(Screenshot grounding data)
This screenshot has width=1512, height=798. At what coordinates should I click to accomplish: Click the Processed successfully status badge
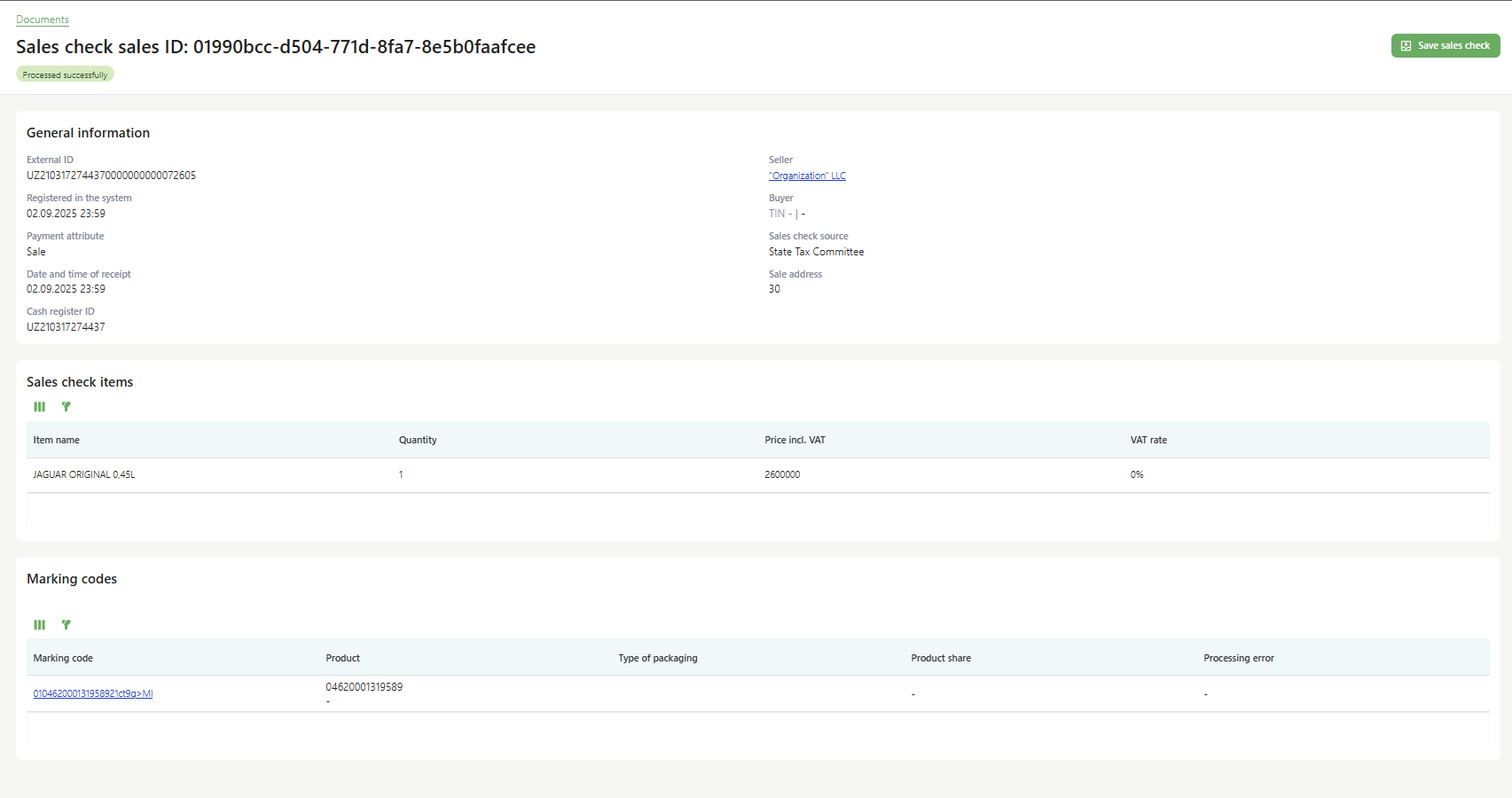pyautogui.click(x=65, y=75)
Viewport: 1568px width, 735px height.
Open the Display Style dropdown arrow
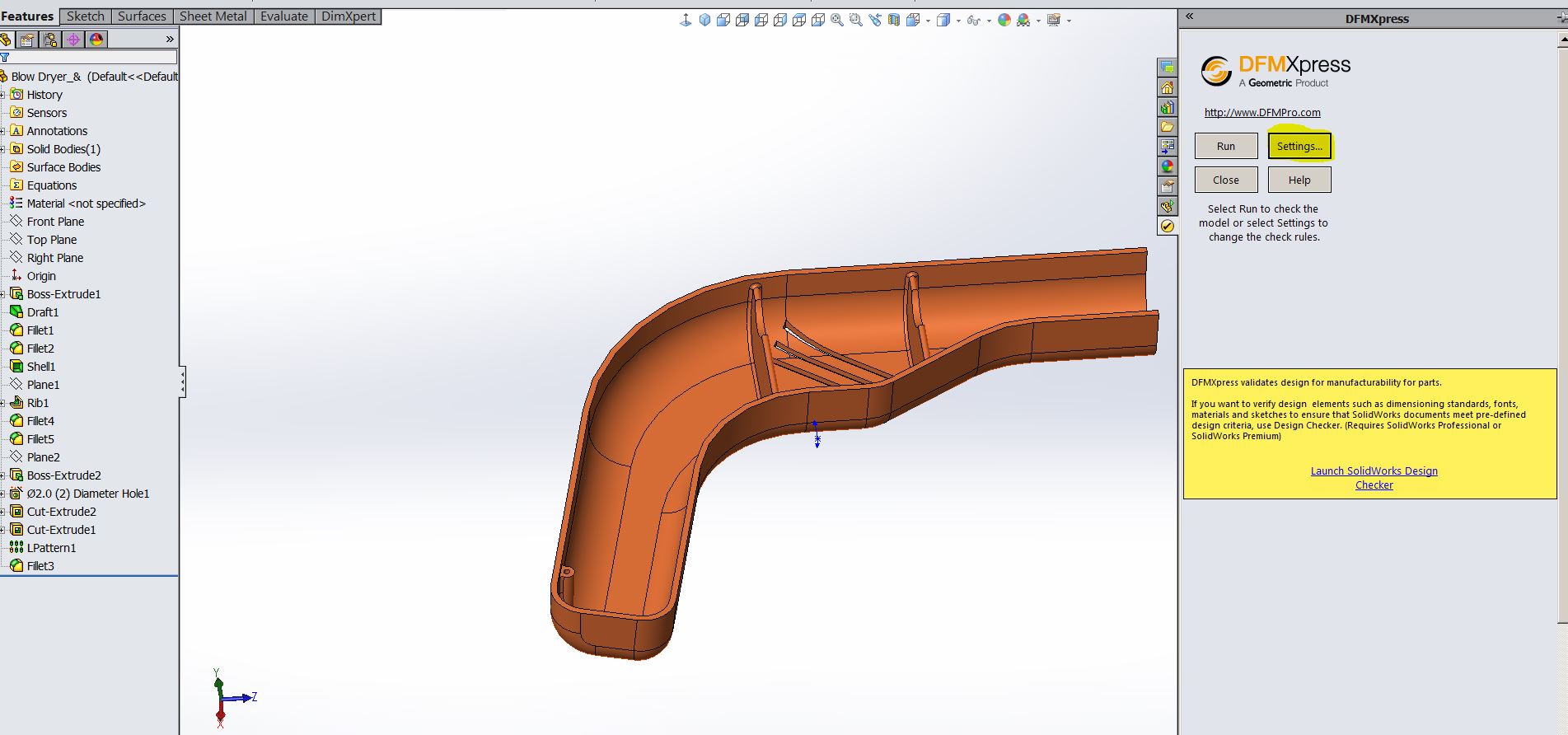click(x=958, y=21)
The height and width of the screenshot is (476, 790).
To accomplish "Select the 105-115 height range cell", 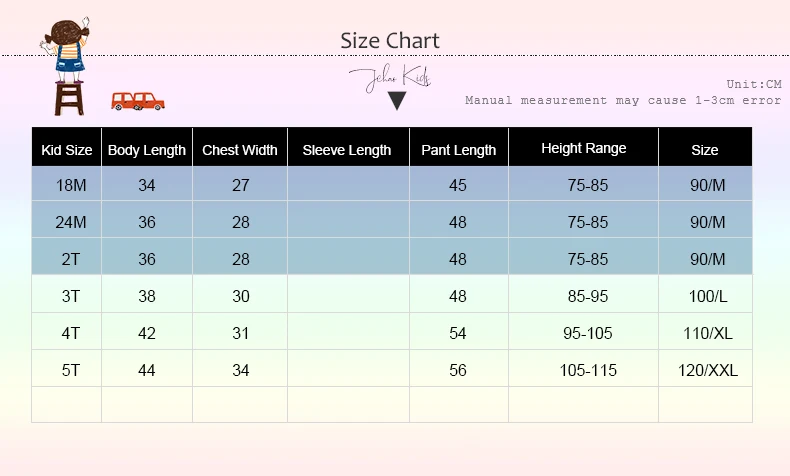I will pyautogui.click(x=588, y=370).
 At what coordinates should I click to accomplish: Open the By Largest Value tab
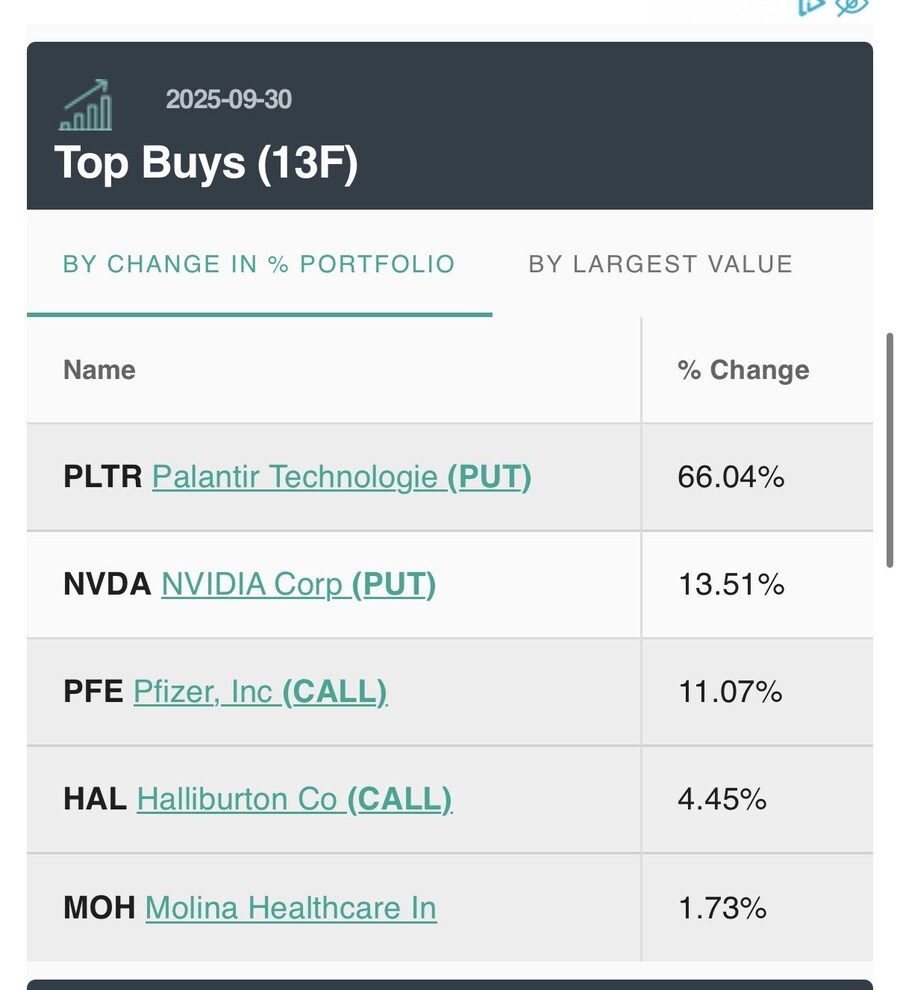(x=660, y=264)
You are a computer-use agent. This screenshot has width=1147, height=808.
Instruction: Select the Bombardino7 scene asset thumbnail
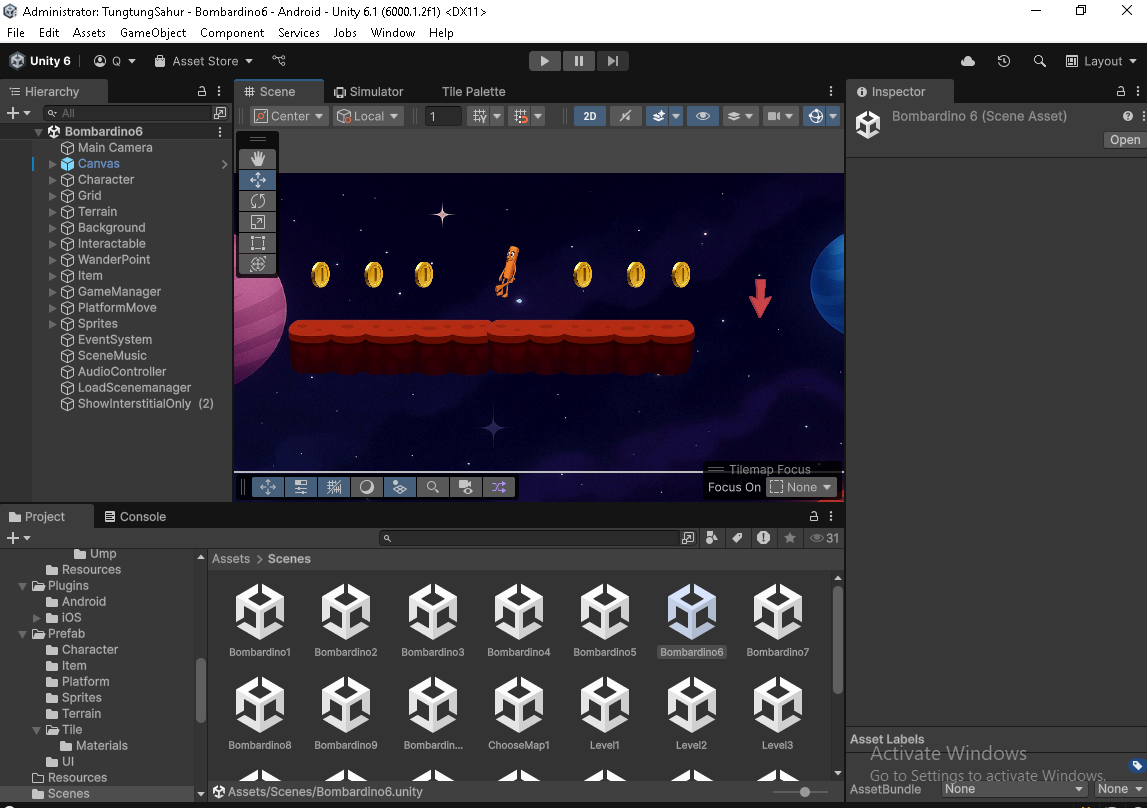[777, 611]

• DIRECTIONS FOR THIS TASK: May I have only the lines from the start of the data through the line containing "Viewport: 1568px width, 735px height.", both included, reproduced exactly and without the pictures?

• COMPLETED EXERCISE:
This screenshot has width=1512, height=798. At what coordinates should I click to accomplish: Click the Processed successfully status badge
pyautogui.click(x=65, y=75)
Viewport: 1568px width, 735px height.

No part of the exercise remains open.